The Situation
The current operation has several areas where the fleet is not productive. Some of these are inevitable, such as the maintenance of the fleet or driver-related events, including breaks and shift changes. Others are potentially avoidable, such as waiting time and queuing time, and the existing computer controlled dispatch system did not address these.
Our Approach
We modelled the operation of the mine using Opturion’s Dynamic Transport Optimiser. In particular, we used some features of the product that were perfected and stress-tested in large-scale transport optimisation projects in the forestry industry, notably the modelling of excavator operations. We decided to optimise the entire month’s operation in a single scenario, which consisted of scheduling tens of thousands of individual loads.
Opportunities
In-mine transport consists of transporting full truckloads from excavators to dumping locations. Sometimes there may be the choice of where to dump a particular load, but often (and in this case), that choice is fixed beforehand, and the number of loaded KMs are fixed accordingly. There are some remaining opportunities at the tactical planning level (day ahead/start of day) then:
- Minimising empty KMs
- Minimising waiting time (queuing) at loading and unloading points
- Optimally scheduling driver breaks and shift changes as well as maintenance, in particular, to make use of otherwise wasted time
Unexpected Outages
Furthermore, on the day, there is the opportunity to reschedule around unexpected outages and other disruptions. For instance, if an excavator breaks down unexpectedly, we may quickly divert vehicles elsewhere. A manual planning process often struggles to cope with such situations.
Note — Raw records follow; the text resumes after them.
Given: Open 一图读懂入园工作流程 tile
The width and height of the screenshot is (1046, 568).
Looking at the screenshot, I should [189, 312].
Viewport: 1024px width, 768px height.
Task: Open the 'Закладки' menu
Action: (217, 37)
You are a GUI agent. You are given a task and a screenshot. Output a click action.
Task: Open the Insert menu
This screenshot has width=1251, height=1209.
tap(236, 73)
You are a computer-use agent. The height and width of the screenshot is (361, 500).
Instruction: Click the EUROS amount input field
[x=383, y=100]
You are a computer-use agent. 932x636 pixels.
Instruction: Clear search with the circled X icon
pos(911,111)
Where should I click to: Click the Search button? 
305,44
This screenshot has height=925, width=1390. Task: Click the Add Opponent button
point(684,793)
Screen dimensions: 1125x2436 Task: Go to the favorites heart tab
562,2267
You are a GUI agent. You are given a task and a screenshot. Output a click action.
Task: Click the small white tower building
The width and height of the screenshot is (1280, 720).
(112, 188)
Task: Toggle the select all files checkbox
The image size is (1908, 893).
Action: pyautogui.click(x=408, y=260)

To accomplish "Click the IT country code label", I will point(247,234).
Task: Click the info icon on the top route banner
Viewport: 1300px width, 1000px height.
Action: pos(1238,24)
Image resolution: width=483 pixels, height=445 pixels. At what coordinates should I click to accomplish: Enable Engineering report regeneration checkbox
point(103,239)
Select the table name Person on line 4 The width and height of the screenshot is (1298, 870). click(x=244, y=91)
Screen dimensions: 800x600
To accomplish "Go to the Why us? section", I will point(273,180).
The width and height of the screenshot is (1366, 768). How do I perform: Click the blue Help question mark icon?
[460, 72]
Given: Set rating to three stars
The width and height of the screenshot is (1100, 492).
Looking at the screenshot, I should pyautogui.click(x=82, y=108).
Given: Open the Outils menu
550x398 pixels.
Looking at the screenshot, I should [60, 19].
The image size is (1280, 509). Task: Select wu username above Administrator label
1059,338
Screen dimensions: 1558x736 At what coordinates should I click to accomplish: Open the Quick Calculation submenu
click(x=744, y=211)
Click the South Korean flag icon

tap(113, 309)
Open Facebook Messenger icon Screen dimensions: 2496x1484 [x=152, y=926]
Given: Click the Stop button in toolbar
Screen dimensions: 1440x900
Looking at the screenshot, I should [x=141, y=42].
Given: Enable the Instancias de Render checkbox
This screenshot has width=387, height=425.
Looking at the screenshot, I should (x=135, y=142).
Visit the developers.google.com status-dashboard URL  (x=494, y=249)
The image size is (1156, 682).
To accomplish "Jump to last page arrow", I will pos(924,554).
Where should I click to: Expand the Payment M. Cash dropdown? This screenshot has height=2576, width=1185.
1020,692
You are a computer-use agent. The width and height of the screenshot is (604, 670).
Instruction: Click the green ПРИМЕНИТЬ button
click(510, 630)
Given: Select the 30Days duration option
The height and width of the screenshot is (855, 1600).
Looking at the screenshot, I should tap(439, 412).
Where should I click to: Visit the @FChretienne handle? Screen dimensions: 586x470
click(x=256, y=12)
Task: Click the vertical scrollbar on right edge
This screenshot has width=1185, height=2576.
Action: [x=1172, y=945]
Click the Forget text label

Finally, the positioning and availability of excavators are essential factors in achieving operational efficiency. Limited availability may lead to vehicle queuing problems, and excavators should move in sync with a dynamically evolving transport plan, e.g. moving to the following location as soon as work is done.
The Results
For this particular operation, we estimated that the benefits of optimisation in minimising queuing and waiting for the trucks, with no changes to excavator deployment, would exceed 15%.
We estimated a further 10% efficiency gain by optimally deploying excavators in line with the (dynamic) transport plan.